> **Objective**:
Count the lines of the records that contain the word "label" and reply with the number alone.

** start Data lines **

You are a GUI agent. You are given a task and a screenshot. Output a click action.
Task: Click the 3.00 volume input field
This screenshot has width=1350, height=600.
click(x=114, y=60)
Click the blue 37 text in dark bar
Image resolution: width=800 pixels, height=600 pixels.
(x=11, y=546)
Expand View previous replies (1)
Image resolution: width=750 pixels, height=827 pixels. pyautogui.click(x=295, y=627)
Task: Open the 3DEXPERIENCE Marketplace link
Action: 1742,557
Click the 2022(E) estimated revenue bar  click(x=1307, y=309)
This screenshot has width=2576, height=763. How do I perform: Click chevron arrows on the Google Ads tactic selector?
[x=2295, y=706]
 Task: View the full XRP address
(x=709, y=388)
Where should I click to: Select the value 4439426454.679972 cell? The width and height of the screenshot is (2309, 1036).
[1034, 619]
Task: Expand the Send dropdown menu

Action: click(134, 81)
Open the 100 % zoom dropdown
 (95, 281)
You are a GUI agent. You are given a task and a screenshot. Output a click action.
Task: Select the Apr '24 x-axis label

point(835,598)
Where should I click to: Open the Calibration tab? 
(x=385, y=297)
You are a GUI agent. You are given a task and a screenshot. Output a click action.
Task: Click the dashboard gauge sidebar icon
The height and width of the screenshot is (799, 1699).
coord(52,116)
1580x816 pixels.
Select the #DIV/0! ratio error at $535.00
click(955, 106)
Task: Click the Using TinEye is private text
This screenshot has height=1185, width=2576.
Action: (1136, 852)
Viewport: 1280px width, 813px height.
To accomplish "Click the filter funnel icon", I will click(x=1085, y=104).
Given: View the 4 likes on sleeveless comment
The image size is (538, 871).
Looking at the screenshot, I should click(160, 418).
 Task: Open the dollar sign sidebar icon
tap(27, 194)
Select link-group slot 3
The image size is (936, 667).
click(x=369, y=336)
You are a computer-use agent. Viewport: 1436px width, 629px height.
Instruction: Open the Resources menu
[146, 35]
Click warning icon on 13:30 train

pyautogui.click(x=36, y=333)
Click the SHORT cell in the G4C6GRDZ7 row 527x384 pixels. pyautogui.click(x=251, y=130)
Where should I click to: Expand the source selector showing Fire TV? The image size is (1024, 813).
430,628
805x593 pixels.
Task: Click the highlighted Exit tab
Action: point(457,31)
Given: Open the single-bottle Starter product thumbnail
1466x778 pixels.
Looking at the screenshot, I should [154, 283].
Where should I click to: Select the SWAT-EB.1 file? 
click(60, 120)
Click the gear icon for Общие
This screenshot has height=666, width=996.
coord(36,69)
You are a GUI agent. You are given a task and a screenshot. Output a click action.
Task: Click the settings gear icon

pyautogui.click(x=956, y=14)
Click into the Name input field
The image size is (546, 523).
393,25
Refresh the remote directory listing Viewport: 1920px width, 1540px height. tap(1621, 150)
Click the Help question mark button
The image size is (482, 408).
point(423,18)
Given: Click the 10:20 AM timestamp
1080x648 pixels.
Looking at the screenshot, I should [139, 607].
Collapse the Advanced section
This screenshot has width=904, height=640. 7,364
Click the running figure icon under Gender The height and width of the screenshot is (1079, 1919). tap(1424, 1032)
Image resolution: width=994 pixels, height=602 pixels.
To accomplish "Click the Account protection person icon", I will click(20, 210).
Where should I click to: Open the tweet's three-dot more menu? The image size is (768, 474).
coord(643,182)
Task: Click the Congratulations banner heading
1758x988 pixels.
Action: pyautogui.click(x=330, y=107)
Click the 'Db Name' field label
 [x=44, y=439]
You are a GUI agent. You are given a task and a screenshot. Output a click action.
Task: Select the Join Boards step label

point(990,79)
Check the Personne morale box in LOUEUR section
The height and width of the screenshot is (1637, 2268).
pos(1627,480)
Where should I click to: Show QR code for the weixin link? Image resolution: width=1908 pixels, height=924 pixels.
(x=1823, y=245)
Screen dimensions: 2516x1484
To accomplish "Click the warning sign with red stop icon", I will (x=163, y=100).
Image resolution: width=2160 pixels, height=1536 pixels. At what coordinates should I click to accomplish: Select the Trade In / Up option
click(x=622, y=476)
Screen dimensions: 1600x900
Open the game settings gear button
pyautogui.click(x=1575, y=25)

** end Data lines **

> **Response**:
3